## WHAT TO DO
Your response should consist solely of the records, written out exactly.

## Recorded data
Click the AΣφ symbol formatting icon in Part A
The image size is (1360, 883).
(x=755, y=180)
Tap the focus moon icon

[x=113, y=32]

## EXERCISE OUTPUT
Click the AΣφ symbol formatting icon in Part A
The image size is (1360, 883).
(x=755, y=180)
Tap the focus moon icon

[x=113, y=32]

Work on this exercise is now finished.